AI and Physical AI Infrastructure: ON Semiconductor’s all-stock acquisition of Synaptics, valued at $7 billion — the company’s largest transaction to date — underscores the urgency with which semiconductor players are acquiring AI-enabled device capabilities. The all-stock structure reflects both valuation discipline and a desire to preserve cash for post-merger integration investment. CTOs and strategy teams should note that physical AI — the embedding of AI inference into edge devices and industrial systems — is rapidly becoming a board-level priority, not merely an R&D concern.
Cross-Border Life Sciences: Merck KGaA’s agreement to acquire U.S.-based Bio-Techne for $11.3 billion, its largest deal in over a decade, exemplifies the European strategic imperative to secure access to American biotech capabilities. With the EU’s pharmaceutical strategy increasingly emphasizing supply chain resilience and innovation sovereignty, expect further transatlantic life sciences consolidation. Due diligence in this sector must account for FDA regulatory assets, intellectual property portfolios, and export control considerations under U.S. Export Administration Regulations (EAR).
European Defense Consolidation: Safran’s entry into exclusive negotiations to acquire sea drone maker Exail Technologies at €128.5 per share reflects the accelerating consolidation of Europe’s defense industrial base. Driven by increased NATO spending commitments and the EU’s Defence Industrial Strategy, transactions in this sector face heightened foreign investment screening — including review under France’s IEF regime and potential CFIUS-equivalent scrutiny for any U.S.-connected assets.
Private Equity and Energy Infrastructure: A Durable Thesis
KKR’s agreement to acquire EDF Power Solutions’ North American operations from EDF confirms that private equity appetite for energy infrastructure assets remains structurally robust. As European utilities rationalize their international footprints under capital discipline pressures, PE firms with patient capital and operational expertise are well-positioned to absorb these assets. For institutional investors and portfolio company boards, this trend reinforces the importance of understanding how energy transition regulation — including the U.S. Inflation Reduction Act and EU Green Deal taxonomy — affects asset valuation and post-acquisition return profiles.

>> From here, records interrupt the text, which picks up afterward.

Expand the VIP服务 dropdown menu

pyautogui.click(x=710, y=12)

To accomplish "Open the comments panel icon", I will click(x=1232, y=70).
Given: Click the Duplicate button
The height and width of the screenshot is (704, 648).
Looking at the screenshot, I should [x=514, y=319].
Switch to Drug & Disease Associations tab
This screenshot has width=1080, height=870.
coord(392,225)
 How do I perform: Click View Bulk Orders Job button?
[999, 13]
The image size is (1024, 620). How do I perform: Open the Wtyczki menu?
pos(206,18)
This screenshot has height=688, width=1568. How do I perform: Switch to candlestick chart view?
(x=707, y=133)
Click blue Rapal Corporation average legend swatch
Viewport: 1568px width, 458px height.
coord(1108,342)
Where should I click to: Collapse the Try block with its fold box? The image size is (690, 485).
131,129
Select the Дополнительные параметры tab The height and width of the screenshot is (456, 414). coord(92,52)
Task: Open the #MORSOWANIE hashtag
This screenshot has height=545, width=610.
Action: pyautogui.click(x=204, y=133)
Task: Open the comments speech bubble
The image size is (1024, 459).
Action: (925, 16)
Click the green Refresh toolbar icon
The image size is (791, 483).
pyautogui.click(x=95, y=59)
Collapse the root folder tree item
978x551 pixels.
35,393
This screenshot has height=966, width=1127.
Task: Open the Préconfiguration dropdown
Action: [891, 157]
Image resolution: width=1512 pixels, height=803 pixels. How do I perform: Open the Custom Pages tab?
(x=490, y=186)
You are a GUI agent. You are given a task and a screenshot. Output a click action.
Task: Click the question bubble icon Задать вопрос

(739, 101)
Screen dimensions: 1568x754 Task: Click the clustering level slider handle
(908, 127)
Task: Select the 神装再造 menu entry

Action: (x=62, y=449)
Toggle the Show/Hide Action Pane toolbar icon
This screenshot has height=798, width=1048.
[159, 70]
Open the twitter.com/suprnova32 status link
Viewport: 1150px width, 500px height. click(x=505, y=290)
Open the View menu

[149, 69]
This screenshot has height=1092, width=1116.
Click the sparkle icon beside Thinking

Implications for Decision-Makers
The convergence of these transactions points to several actionable priorities for executive and board-level stakeholders:
- Refresh your M&A readiness framework — both as a potential acquirer and as a target. Unsolicited approaches require pre-positioned legal and communications responses.
- Integrate regulatory mapping into early-stage due diligence, particularly for cross-border deals touching EU, U.S., and UK jurisdictions simultaneously.
- Align post-merger integration planning with AI and digital transformation objectives — synergy capture increasingly depends on technology architecture compatibility, not just operational overlap.
- Engage venture capital and private equity relationships proactively to monitor sector consolidation trends before they become reactive pressures.
Key Takeaway: The $74 billion-plus in deal activity announced this week is not an anomaly — it is an indicator of a maturing M&A cycle in which speed, regulatory sophistication, and integration capability will determine which transactions create lasting value. Decision-makers who treat cross-border deal-making as a continuous strategic capability, rather than an episodic event, will be best positioned to act decisively when the opportunity — or the threat — arrives.